WTI Dips Back Toward Six-Month Lows After API Reports Across-The-Board Inventory Builds

24.08.06 News

WTI Dips Back Toward Six-Month Lows After API Reports Across-The-Board Inventory Builds

Today saw some respite in the recent rout for oil prices as WTI stalled its decline around $73 (just off six-month lows) as stocks bounced and lifted Treasury yields, supporting crude for now.

Concerns remain about the outlook for crude demand in China and the U.S. A run of softer-than-expected economic data late last week set in motion the stock-market selloff and weighed on oil futures, analysts said.

Downside appeared to be limited, however, by expectations that Iran would launch retaliatory strikes after it blamed the assassination of a top Hamas official visiting Tehran last week on Israel. U.S. officials have been pressing Tehran not to escalate the conflict, news reports said.

“Oil prices have fallen in the last few days in lockstep” with equities, with limited reaction to developments in the Middle East, Goldman Sachs Group Inc. analysts including Daan Struyven wrote in a note.

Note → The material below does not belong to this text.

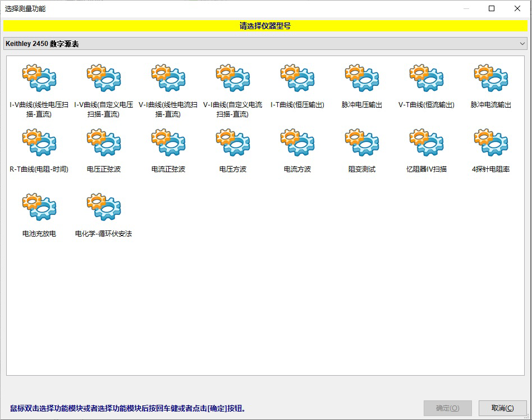The height and width of the screenshot is (420, 532).
Task: Choose the V-I曲线(自定义电流扫描-直流) icon
Action: click(x=233, y=79)
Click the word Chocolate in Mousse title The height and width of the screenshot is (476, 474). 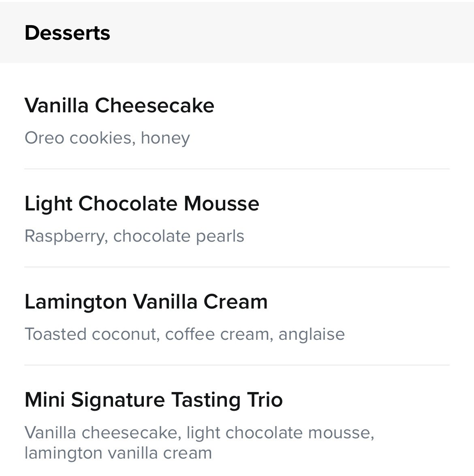128,204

The big question is – will the streak of crude draws continue…

API

Crude +0.18mm

Cushing +1.07mm

Gasoline +3.31mm

Distillates +1.22mm

The five-week streak of crude inventory draws is over as API reports builds across the entire energy complex…

Source: Bloomberg

WTI was trading around $73 ahead of the API print and faded modestly lower, back towards six-month lows, after the across-the-board builds…

The U.S. Energy Information Administration predicts that crude oil prices will recover from recent losses as draws on global inventories accelerate in the second half of the year.

“Although crude oil prices have fallen recently, we continue to expect crude oil prices will rise in the second half of 2024,” the EIA said Tuesday in its monthly Short-Term Energy Outlook. The agency expects international benchmark Brent to return to between $85 and $90 a barrel by the end of the year.

The EIA anticipates withdrawals from global oil inventories will double to 800,000 barrels a day in the second half of the year from an estimated 400,000 barrels a day in the first half. A return to moderate inventory builds is predicted in mid-2025.